__MATERIAL TO PROCESS__
○ ○ ○ ○
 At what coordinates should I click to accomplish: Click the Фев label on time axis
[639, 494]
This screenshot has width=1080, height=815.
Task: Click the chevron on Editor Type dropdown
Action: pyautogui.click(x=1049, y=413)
○ ○ ○ ○
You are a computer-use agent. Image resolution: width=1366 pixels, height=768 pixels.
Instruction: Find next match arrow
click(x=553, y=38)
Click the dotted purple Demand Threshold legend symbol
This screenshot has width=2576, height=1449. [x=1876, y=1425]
○ ○ ○ ○
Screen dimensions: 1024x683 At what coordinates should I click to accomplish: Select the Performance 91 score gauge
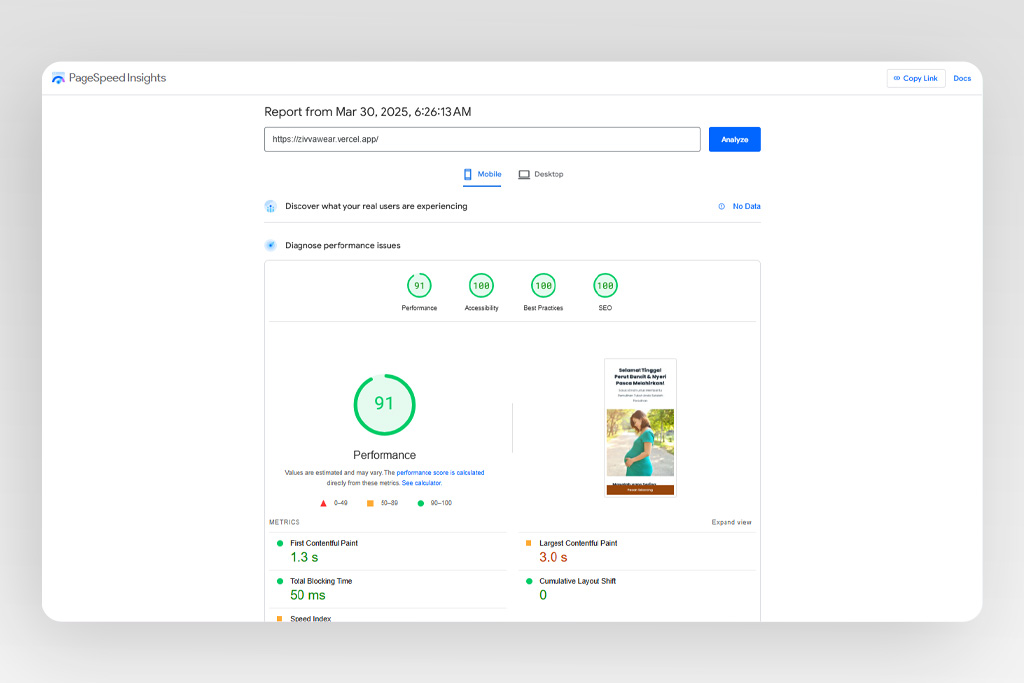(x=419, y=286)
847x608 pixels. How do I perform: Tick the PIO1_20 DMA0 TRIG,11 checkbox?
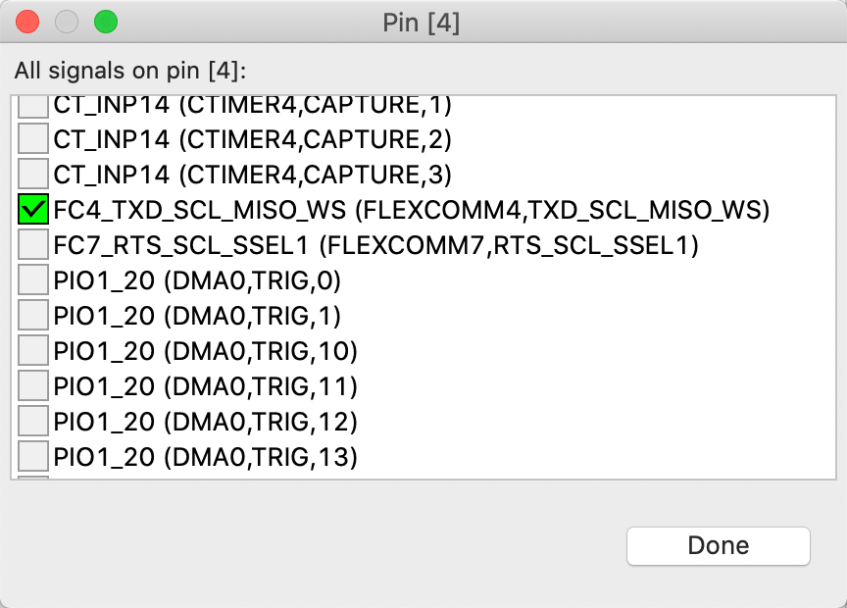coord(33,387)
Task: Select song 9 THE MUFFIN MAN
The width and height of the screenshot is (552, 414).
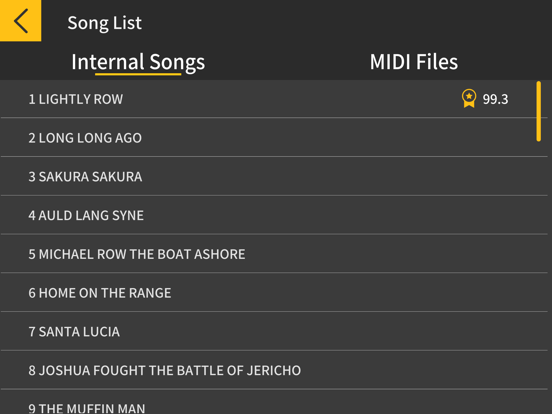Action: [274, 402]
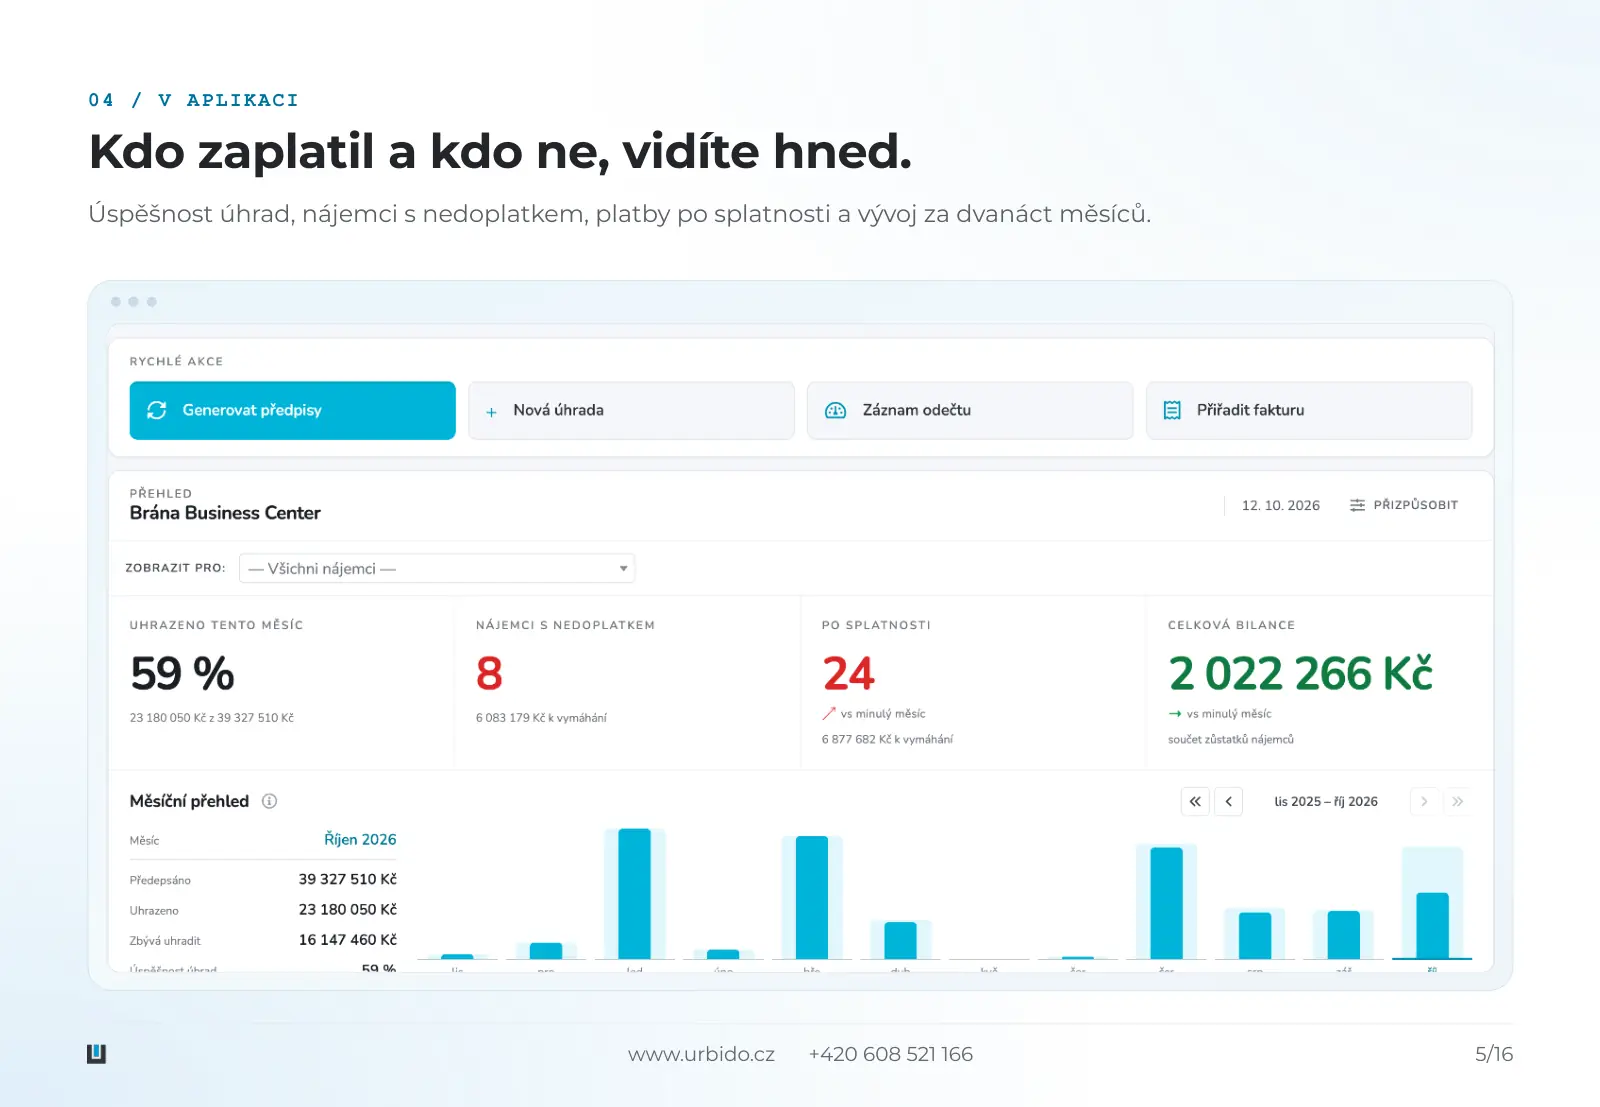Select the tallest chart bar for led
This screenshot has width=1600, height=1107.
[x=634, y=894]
○ ○ ○ ○
__WHAT IS EXPECTED__
Identify every line in the items above that contains the string "screenshot" and copy each one. Case counts.

__FINISHED ANSWER__
This screenshot has width=1080, height=815.
This screenshot has width=2576, height=1449. [x=1876, y=1425]
The width and height of the screenshot is (552, 414).
This screenshot has width=1600, height=1107.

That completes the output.